The European Union’s Artificial Intelligence Act has officially initiated a new chapter in Artificial Intelligence regulation worldwide, having entered into force on August 1, 2024. This pioneering legislation introduces a comprehensive legal framework, aiming to ensure that all Artificial Intelligence systems on the EU market are safe and respect fundamental rights. Key obligations began rolling out in 2025, including bans on certain high-risk applications and requirements for user literacy. The next major deadline, August 2, 2025, will trigger expansive responsibilities for general purpose Artificial Intelligence (GPAI) models and activate new governance structures such as the European AI Office and the European Artificial Intelligence Board.
The regulatory approach is distinctly phased, giving organizations time to adapt to escalating obligations. Early 2025 bans manipulative and exploitative Artificial Intelligence practices while enforcing staff training standards.
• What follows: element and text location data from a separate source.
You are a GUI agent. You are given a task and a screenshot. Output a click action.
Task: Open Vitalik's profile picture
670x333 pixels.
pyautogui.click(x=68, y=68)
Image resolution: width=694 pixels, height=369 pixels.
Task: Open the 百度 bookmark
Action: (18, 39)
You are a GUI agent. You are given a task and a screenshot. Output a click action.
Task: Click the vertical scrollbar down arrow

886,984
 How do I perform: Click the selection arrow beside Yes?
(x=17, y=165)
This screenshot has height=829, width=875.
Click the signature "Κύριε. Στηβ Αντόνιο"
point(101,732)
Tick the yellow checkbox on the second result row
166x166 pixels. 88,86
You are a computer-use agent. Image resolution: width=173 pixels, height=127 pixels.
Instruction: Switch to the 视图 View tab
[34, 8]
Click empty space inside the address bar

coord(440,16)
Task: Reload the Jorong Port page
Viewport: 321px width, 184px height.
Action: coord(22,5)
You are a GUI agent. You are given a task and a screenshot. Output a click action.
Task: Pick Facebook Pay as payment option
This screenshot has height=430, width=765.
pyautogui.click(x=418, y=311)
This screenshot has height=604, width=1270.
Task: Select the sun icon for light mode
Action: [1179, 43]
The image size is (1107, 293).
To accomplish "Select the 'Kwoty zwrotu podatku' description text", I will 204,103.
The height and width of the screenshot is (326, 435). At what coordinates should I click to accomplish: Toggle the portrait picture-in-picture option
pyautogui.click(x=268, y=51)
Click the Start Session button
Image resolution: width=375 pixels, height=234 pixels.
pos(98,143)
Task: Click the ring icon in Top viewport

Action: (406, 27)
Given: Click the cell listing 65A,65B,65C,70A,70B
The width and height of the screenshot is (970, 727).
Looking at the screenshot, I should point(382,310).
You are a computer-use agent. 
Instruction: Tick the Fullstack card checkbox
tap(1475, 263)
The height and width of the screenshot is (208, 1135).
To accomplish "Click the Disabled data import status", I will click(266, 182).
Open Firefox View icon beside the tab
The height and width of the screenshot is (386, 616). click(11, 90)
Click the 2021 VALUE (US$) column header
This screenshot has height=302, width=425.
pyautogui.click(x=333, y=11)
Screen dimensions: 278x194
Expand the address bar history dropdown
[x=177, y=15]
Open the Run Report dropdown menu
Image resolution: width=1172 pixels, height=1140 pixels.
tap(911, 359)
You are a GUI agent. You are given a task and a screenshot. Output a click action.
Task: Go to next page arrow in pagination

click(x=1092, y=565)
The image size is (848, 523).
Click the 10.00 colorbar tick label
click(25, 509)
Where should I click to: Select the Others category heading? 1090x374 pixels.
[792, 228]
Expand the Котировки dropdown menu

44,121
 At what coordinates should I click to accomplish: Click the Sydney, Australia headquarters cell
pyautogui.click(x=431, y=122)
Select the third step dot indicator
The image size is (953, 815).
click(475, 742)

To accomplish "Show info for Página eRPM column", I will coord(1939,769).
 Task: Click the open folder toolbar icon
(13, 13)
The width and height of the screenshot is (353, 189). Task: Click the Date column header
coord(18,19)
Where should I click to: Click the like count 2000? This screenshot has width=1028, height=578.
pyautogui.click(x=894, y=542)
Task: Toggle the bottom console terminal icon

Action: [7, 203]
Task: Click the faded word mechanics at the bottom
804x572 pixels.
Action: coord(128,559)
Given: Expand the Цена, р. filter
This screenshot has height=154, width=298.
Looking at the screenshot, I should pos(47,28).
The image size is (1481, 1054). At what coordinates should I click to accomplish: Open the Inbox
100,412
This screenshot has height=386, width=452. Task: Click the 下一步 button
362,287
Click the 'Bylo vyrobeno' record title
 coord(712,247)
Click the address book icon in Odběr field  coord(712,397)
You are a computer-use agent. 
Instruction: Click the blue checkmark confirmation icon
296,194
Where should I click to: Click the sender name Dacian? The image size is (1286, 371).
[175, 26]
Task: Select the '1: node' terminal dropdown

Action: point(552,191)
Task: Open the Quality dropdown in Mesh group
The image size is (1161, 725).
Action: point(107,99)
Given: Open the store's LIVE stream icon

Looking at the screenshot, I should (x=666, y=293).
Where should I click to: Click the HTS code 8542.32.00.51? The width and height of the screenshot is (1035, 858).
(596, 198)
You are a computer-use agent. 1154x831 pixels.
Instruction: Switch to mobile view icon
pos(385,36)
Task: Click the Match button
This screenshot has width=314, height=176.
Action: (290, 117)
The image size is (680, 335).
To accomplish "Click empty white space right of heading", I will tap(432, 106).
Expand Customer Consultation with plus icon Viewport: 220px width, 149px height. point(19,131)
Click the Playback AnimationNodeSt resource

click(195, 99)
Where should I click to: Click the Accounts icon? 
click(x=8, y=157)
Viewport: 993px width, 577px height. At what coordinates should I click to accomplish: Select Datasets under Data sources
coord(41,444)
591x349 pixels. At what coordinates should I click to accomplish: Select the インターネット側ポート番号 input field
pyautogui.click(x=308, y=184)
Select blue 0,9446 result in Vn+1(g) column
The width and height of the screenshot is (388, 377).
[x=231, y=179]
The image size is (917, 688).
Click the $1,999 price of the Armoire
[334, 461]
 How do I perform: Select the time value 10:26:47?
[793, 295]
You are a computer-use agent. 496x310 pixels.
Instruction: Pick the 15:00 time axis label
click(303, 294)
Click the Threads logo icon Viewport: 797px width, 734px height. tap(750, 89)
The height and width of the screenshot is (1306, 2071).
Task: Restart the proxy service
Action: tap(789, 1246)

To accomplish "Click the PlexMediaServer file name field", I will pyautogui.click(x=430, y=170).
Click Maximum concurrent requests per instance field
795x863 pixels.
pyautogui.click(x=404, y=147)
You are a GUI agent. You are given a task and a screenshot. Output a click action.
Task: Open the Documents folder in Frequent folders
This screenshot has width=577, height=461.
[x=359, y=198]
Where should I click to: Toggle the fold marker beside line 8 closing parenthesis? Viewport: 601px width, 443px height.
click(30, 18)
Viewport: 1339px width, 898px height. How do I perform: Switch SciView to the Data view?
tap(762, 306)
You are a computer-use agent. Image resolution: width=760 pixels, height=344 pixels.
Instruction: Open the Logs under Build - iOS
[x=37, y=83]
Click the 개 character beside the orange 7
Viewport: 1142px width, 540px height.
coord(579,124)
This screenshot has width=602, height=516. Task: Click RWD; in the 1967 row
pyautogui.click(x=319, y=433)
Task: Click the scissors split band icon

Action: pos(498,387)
The August 2025 milestone focuses on GPAI model providers—especially those behind large language models—introducing mandates for comprehensive documentation, transparency regarding data and development, copyright compliance, and, for models of systemic risk, stricter obligations around cybersecurity, risk mitigation, and incident reporting. By 2026 and 2027, the full framework will apply to high-risk systems, with complete enforceability of key provisions such as Article 6(1).
Central to the Act is its risk-based classification. Artificial Intelligence systems are categorized as unacceptable, high, limited, or minimal/no risk, with varying regulatory burden. GPAI models, in particular, face detailed requirements whether integrated within larger applications or posing independent risks. Codes of Practice expected in August 2025, though voluntary, are designed to help providers demonstrate compliance ahead of the formal adoption of European standards. Critically, the Act’s jurisdiction extends extraterritorially—non-EU entities must comply if their Artificial Intelligence systems or outputs reach users in the EU, making regulatory exposure a global concern.
Non-compliance carries steep penalties, reaching up to €35 million or 7% of annual global revenue. For U.S. developers and other non-EU organizations, mapping exposure, classifying systems, enhancing internal governance, and early appointment of an EU representative are essential to risk mitigation. Hybridizing compliance with both EU and emerging U.S. regulatory frameworks can offer a strategic edge as standards converge. The Act’s demands for documentation, transparency, and copyright adherence—especially for GPAI—also raise complex intellectual property issues, requiring technical and legal vigilance to align with fast-evolving expectations. With the EU Artificial Intelligence Act setting a global precedent, companies may increasingly adopt Europe-ready approaches to streamline worldwide compliance.